#### [Section du document]
:::::
L'histoire :
Depuis plusieurs heures, Susan tente de joindre sa mère par téléphone… et l’absence de réponse l’inquiète. Il faut dire que Denise vit depuis plusieurs années à Londres, tandis que sa mère, âge de 91 ans, habite toujours dans leur vieille maison de Cedar Rapids (Iowa), dans le middle west américain. Elle vit seule, très isolée dans son train-train quotidien. Susan imagine le pire et contacte la jeune femme des services sociaux – Vermeil services – avec laquelle elle est en relation, pour qu’elle intervienne. Elle fait bien : avec l’intervention d’un policier, ils retrouvent leur maman qui a fait une mauvaise chute et qui est restée « coincée » toute la nuit allongée sur le sol à côté du canapé du salon. Elle est faible mais consciente, avec une fracture de fatigue dans le pubis. Susan redoute la vérité : sa mère souffrirait-elle de démence ? Susan décide aussitôt de faire le voyage pour s’occuper du placement de sa maman. Elle prévoit un séjour d’une semaine maximum. Quand elle atterrit à l’Eastern Iowa Airport, au milieu de la nuit, il fait un temps glacial. Susan se fait conduire en taxi dans sa maison d’enfance. Mais il lui manque une clé pour entrer… Elle commence à croire qu’elle va mourir d’hypothermie sur le perron, quand elle remarque un soupirail du sous-sol entrouvert. Susan se faufile et pénètre ainsi à l’intérieur de cette maison qu’elle connait par cœur…
Ce qu'on en pense sur la planète BD :
A travers cet épais roman graphique, l’autrice anglo-américaine Denise Dorrance fait une (quasi) auto-fiction de sa propre expérience, au moment de la dégénérescence de sa maman, authentiquement décédée pendant un confinement du Covid. A travers l’alter-ego de Susan – sans doute une prise de distance nécessaire pour pouvoir légèrement trahir la réalité – elle raconte les deux mois les plus compliqués de sa vie, lorsqu’elle a dû « placer » sa vieille maman atteinte d’Alzheimer dans un institut adapté. L’autrice vit en effet en Angleterre, tandis que sa vieille maman vivait alors aux USA. Le personnage de Susan se retrouve ainsi ici confrontée aux bouleversantes affres de la démence sénile, mais aussi au fonctionnement souvent kafkaïen de l’administration et des établissements de santé. A travers cette histoire intime, traitée tantôt avec gravité, tantôt avec humour, mais toujours avec beaucoup de tendresse, l’autrice met surtout en scène le parcours complexe et psychologiquement lourd des « aidants » confrontés aux maladies neurodégénératives de leurs proches. La rudesse hivernale de l’Iowa donne un titre à double sens : le Blizzard qui accompagne cette période devient la métaphore de la désorientation cognitive de cette vieille dame et de sa mort prochaine. Le mode narratif utilisé par Denise Dorrance, cartoonist méconnue mais expérimentée (elle publie en Grande Bretagne dans The Spectator et The Sunday Times), est proche de celui d’Allison Bechdel ou de Posy Simmonds.
:::::
#### [Extrait de données]
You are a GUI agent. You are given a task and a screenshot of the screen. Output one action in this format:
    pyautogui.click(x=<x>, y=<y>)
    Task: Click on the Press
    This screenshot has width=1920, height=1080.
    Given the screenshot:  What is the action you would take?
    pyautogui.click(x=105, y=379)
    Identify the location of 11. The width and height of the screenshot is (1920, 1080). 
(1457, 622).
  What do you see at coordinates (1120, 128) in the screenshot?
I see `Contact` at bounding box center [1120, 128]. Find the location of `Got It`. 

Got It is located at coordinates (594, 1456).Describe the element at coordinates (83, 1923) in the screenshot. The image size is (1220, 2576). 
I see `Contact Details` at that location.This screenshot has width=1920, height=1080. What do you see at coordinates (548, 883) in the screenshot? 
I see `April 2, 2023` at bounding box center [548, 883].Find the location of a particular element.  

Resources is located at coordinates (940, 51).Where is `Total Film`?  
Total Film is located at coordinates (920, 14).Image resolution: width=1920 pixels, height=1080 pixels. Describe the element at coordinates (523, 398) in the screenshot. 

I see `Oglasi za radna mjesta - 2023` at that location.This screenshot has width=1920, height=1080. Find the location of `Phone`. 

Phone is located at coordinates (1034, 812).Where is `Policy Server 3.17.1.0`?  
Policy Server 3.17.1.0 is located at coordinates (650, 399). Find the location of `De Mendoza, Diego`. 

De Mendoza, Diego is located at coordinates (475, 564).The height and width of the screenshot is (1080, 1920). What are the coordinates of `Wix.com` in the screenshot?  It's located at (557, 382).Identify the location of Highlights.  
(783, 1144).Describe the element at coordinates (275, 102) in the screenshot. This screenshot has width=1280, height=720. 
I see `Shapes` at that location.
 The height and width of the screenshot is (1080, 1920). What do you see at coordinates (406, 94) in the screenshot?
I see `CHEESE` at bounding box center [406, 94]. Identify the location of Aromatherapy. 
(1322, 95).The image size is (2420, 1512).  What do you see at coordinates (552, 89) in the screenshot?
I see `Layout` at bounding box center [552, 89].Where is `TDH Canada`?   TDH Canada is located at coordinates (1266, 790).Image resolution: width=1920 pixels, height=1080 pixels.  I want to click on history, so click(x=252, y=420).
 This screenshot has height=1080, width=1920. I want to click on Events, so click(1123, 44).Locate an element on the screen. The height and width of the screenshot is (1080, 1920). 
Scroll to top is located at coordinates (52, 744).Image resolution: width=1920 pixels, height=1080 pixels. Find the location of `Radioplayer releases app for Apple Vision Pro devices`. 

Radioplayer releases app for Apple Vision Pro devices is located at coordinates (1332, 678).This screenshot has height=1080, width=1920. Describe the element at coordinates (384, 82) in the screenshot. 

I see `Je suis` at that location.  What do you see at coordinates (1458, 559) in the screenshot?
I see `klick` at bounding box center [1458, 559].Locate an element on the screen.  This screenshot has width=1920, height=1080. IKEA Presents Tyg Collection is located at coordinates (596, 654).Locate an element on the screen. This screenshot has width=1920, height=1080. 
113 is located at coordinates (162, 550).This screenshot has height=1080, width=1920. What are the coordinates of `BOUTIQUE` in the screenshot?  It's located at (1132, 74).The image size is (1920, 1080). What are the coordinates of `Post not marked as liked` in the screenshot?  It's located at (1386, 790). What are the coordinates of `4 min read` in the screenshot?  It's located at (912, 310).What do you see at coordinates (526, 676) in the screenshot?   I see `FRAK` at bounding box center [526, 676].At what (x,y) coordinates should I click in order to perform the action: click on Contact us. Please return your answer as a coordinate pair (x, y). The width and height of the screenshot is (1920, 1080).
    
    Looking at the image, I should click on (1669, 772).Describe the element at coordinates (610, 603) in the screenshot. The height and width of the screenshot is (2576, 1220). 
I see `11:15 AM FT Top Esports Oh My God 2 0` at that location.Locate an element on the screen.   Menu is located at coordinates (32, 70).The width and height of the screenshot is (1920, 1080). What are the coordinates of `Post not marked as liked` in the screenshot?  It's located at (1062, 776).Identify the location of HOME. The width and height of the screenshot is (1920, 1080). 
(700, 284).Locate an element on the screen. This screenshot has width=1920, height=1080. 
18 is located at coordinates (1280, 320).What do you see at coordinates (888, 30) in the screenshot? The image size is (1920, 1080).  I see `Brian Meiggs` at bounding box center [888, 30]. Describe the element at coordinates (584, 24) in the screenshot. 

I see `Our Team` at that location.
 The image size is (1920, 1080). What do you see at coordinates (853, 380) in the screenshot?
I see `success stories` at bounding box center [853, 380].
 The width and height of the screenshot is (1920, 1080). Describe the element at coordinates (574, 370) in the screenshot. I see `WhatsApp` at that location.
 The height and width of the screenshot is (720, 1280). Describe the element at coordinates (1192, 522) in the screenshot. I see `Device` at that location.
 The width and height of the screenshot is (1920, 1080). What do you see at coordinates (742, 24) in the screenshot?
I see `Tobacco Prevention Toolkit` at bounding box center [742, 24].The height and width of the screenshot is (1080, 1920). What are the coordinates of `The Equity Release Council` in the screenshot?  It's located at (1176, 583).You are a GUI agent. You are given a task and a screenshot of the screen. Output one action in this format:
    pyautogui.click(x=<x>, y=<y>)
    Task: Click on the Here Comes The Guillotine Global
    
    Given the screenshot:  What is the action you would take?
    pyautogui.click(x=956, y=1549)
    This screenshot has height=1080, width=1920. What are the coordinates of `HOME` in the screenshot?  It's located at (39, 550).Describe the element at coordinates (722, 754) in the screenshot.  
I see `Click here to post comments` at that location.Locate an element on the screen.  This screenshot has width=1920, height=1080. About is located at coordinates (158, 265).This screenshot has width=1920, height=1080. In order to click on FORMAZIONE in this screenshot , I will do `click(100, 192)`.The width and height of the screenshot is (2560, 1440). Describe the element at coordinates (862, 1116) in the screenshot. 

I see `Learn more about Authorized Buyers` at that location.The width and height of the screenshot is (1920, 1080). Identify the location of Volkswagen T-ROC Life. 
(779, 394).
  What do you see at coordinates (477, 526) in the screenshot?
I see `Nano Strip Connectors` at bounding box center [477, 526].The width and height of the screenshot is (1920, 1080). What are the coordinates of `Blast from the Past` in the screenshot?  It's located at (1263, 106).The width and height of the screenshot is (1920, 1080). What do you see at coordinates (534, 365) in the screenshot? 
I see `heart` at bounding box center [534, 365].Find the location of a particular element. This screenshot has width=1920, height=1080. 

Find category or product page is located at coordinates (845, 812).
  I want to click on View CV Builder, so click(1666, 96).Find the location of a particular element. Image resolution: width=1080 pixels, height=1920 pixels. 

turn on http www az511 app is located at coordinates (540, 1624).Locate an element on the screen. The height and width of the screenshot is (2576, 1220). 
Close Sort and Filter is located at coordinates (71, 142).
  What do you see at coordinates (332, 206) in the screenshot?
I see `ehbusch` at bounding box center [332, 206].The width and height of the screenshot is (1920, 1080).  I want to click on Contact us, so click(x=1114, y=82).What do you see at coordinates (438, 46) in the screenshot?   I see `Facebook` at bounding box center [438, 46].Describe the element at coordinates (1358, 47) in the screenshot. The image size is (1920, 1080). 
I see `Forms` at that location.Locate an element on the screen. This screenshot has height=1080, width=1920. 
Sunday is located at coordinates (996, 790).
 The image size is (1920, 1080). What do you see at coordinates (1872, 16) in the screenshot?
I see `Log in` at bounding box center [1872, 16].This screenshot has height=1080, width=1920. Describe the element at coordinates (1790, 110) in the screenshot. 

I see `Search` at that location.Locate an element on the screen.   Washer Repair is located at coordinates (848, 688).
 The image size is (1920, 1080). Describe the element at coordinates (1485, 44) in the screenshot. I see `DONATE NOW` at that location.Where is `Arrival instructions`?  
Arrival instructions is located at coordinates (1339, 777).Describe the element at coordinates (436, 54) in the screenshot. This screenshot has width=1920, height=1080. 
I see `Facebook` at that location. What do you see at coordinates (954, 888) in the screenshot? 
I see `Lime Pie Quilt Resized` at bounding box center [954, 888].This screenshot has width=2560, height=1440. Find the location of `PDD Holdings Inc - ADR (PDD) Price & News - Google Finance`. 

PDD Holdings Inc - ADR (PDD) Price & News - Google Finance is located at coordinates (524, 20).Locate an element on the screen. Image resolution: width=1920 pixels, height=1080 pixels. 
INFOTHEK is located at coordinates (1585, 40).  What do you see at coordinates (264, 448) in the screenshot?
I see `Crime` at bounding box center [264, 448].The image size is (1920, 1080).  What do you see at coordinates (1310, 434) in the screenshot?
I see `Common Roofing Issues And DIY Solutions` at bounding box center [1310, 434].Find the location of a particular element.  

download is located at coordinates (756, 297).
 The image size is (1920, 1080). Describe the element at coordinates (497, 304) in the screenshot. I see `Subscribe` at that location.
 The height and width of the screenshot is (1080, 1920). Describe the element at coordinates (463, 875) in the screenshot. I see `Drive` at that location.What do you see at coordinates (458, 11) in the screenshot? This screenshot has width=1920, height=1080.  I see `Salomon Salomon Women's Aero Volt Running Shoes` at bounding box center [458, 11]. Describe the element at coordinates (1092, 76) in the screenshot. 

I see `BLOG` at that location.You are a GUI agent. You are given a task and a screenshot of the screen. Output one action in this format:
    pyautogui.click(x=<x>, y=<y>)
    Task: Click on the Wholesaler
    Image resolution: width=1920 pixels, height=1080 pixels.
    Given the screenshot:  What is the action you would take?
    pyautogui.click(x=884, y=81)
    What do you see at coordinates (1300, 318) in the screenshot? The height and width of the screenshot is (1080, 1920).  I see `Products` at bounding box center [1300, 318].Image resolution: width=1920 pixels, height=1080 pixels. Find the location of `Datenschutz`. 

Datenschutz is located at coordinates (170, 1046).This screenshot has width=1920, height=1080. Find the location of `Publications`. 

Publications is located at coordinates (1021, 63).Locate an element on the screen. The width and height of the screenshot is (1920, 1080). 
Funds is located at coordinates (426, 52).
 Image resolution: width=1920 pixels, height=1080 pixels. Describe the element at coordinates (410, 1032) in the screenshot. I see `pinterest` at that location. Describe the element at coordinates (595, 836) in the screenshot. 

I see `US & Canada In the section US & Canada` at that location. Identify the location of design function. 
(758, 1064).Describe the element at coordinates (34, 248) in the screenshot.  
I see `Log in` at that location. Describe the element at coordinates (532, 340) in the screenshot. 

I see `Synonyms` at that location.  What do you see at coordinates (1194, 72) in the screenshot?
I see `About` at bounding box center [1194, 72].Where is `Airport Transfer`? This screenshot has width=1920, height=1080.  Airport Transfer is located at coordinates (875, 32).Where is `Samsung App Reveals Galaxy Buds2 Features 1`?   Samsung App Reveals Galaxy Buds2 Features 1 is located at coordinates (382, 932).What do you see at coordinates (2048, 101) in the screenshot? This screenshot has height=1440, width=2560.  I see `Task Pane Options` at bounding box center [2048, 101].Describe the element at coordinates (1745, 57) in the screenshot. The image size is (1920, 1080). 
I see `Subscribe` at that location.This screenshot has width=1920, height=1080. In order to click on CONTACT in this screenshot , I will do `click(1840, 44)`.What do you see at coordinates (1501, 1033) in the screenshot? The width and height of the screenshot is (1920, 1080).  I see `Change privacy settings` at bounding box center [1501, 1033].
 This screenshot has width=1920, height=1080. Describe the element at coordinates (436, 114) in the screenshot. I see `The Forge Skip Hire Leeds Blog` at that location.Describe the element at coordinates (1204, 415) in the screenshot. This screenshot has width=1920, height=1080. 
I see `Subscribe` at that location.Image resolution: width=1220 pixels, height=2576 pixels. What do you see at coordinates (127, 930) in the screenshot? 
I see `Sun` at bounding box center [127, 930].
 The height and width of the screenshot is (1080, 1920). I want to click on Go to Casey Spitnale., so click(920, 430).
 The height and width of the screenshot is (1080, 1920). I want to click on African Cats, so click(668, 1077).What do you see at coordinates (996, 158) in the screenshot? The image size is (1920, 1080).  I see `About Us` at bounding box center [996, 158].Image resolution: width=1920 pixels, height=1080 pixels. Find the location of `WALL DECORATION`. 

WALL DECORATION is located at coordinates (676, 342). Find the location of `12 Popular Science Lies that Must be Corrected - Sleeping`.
:::::
#### [À faire]
Relevez toutes les autrices de bande dessinée nommées dans la section du document consacrée à ce roman graphique.

#### [Résultat attendu]
Denise Dorrance, Allison Bechdel, Posy Simmonds